Arbeitsauftrag: Aktualisieren Sie den Abschnitt von der Zeile mit „Click the Consumption 1.3 kWh card“ bis einschließlich der Zeile mit „point(180,21)“, indem Sie ihn vollständig wiedergeben und darin „Overview“ durch „Settings“ ersetzen. Alles Übrige bleibt unverändert.
+ + +
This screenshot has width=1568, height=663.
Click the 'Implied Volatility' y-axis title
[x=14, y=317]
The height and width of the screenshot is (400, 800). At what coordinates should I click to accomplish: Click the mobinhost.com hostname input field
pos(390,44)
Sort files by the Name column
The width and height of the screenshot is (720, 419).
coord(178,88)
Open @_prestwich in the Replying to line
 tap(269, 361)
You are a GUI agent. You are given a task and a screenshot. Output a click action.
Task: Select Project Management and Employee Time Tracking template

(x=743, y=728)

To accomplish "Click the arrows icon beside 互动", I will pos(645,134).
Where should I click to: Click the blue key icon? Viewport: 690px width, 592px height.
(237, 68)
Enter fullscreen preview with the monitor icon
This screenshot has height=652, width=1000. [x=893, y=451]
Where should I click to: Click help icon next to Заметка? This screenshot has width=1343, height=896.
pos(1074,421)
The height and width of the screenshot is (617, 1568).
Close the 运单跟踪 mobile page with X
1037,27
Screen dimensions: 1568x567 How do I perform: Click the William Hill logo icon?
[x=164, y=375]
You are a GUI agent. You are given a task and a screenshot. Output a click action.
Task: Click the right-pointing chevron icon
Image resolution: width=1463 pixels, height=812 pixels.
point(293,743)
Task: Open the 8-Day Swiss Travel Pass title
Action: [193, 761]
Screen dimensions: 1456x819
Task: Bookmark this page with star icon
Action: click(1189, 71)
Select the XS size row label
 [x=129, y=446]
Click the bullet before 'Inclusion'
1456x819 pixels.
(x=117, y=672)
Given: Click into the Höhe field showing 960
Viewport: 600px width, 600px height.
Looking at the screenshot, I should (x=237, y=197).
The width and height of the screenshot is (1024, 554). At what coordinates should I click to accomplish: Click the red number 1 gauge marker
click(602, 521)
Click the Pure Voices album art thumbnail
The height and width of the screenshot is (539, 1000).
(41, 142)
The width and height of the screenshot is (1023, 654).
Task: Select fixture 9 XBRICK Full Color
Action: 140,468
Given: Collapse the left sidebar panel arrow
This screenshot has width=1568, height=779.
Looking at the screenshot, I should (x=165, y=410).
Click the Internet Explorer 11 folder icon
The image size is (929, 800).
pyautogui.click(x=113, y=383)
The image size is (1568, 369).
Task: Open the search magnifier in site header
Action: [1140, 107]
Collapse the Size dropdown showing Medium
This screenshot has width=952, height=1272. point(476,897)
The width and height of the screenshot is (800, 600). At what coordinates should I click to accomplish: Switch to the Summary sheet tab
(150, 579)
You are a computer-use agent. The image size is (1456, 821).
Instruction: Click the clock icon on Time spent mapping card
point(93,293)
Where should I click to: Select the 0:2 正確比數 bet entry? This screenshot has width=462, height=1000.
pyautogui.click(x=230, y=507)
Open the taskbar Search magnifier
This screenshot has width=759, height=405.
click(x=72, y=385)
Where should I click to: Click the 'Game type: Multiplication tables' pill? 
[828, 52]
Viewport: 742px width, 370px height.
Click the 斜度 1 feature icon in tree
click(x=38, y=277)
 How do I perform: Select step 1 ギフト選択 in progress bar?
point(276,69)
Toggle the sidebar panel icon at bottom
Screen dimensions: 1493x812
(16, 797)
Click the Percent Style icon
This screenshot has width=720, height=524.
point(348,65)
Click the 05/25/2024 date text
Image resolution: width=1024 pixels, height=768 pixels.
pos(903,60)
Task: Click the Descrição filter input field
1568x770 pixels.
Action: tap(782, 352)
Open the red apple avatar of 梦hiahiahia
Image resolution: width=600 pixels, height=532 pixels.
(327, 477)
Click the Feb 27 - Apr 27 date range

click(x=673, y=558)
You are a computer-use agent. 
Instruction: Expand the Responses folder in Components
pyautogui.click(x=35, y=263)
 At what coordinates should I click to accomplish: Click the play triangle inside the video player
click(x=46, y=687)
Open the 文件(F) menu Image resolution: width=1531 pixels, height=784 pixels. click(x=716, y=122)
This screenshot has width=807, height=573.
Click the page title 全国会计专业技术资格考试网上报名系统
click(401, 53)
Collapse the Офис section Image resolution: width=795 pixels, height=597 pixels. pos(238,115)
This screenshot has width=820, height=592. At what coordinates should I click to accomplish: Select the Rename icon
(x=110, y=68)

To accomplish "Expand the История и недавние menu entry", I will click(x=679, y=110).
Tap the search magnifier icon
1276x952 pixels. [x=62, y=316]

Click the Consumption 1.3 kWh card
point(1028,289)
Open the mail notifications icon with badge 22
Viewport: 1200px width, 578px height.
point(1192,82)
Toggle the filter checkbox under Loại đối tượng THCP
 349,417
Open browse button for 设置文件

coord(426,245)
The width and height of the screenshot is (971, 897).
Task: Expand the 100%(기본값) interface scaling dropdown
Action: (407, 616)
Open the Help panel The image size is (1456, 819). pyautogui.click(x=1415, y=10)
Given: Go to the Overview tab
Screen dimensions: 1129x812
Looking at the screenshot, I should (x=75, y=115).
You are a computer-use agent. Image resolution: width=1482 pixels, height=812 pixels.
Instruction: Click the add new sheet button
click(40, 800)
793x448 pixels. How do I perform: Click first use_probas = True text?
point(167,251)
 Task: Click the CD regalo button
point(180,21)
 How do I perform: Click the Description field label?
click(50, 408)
+ + +
Ergebnis:
Click the Consumption 1.3 kWh card
point(1028,289)
Open the mail notifications icon with badge 22
Viewport: 1200px width, 578px height.
point(1192,82)
Toggle the filter checkbox under Loại đối tượng THCP
 349,417
Open browse button for 设置文件

coord(426,245)
The width and height of the screenshot is (971, 897).
Task: Expand the 100%(기본값) interface scaling dropdown
Action: (407, 616)
Open the Help panel The image size is (1456, 819). pyautogui.click(x=1415, y=10)
Given: Go to the Settings tab
Screen dimensions: 1129x812
Looking at the screenshot, I should (x=75, y=115).
You are a computer-use agent. Image resolution: width=1482 pixels, height=812 pixels.
Instruction: Click the add new sheet button
click(40, 800)
793x448 pixels. How do I perform: Click first use_probas = True text?
point(167,251)
 Task: Click the CD regalo button
point(180,21)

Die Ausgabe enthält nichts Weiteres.